**** Texte à lire

Bassirou Coumba Ndiaye : Vieux père d’Alfa, c’est un paysan de l’ethnie wolof. Sage et juste, l’hospitalité qu’il offre au troupeau de Yoro Ba qu’il laisse s’abreuver à ses puits lui vaut de prendre pour quatrième épouse Penndo. Parce qu’il est soucieux de pourvoir dignement aux besoins de sa famille et de l’homme de passage à qui il doit aussi, traditionnellement, la charité, il refuse de consacrer toutes ses terres à la culture de l’arachide voulue par l’administration coloniale.

 

Abdou Thiam : Il est le père de Fary. Chef du village, il a en charge la collecte de l’impôt au profit de l’administration coloniale. De ce fait, il jouit d’un statut ambigu et son jugement est parfois altéré par son bénéfice propre : en exhortant les paysans à renoncer à la polyculture vivrière, il pense assurer à sa boutique une clientèle nouvelle venue se procurer les vivres les plus élémentaires. Humilié publiquement par Bassirou Coumba Ndiaye, il lui voue une haine réalisée dans l’interdit qui pèse sur Fary de se lier à Alfa.

********

▶ [Activités]:
1. Relevez tous les noms de personnes cités dans le texte à lire.
2. Répondez brièvement à ces questions sur le texte à lire.
(a) À quelle culture l'administration coloniale veut-elle que soient consacrées toutes les terres ?
(b) Quelle tâche Abdou Thiam assure-t-il en tant que chef du village ?
(c) Quel rang Penndo occupe-t-elle parmi les épouses de Bassirou Coumba Ndiaye ?
3. Extrayez du texte à lire le passage situé entre « Bassirou Coumba Ndiaye : Vieux » et « par l’administration coloniale. », ces mots compris.

**** Données fournies

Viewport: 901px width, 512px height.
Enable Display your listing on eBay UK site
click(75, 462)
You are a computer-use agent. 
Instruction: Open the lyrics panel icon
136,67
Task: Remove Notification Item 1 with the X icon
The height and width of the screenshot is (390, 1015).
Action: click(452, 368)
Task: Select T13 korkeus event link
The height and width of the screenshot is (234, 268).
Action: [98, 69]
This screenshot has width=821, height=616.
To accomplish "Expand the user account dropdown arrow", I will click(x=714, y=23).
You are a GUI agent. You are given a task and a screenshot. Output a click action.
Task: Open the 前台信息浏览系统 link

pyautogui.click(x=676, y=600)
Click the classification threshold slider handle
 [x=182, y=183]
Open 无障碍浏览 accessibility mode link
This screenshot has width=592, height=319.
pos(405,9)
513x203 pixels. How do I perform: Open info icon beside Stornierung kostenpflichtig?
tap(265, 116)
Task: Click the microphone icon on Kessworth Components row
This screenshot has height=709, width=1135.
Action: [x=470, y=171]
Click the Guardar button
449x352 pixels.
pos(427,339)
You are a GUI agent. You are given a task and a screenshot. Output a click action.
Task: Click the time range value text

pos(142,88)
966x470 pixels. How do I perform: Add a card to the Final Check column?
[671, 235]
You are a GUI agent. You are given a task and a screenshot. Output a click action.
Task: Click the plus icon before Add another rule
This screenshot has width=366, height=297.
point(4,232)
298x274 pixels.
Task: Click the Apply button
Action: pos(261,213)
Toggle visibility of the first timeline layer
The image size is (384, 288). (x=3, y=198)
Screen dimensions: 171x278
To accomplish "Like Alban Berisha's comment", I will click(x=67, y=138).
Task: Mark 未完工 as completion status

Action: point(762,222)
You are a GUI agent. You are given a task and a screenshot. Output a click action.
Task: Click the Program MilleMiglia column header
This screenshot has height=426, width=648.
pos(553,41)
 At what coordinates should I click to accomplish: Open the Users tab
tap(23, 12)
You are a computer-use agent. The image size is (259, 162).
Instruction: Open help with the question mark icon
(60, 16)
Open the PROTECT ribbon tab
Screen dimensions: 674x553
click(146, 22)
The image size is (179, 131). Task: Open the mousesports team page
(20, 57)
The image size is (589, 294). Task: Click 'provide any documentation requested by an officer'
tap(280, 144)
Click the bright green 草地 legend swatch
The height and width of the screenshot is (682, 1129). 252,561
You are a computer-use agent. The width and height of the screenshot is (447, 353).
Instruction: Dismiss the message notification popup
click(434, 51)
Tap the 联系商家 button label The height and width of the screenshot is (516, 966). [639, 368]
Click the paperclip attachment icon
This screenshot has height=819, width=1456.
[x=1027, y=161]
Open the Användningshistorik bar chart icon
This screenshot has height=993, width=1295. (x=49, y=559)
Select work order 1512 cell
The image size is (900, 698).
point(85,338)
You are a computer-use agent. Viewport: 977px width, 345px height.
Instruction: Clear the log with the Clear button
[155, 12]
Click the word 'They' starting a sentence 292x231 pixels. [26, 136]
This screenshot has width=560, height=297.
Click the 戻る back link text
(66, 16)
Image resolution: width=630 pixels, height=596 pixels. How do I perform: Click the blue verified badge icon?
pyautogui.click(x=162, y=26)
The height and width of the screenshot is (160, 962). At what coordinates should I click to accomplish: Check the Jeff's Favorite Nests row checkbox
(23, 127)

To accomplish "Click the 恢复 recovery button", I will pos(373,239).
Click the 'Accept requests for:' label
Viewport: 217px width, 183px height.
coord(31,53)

********

▶ [Corrigé]:
1. Bassirou Coumba Ndiaye, Alfa, Yoro Ba, Penndo, Abdou Thiam, Fary

2.
(a) La culture de l'arachide.
(b) La collecte de l'impôt au profit de l'administration coloniale.
(c) Elle est sa quatrième épouse.

3.
Bassirou Coumba Ndiaye : Vieux père d’Alfa, c’est un paysan de l’ethnie wolof. Sage et juste, l’hospitalité qu’il offre au troupeau de Yoro Ba qu’il laisse s’abreuver à ses puits lui vaut de prendre pour quatrième épouse Penndo. Parce qu’il est soucieux de pourvoir dignement aux besoins de sa famille et de l’homme de passage à qui il doit aussi, traditionnellement, la charité, il refuse de consacrer toutes ses terres à la culture de l’arachide voulue par l’administration coloniale.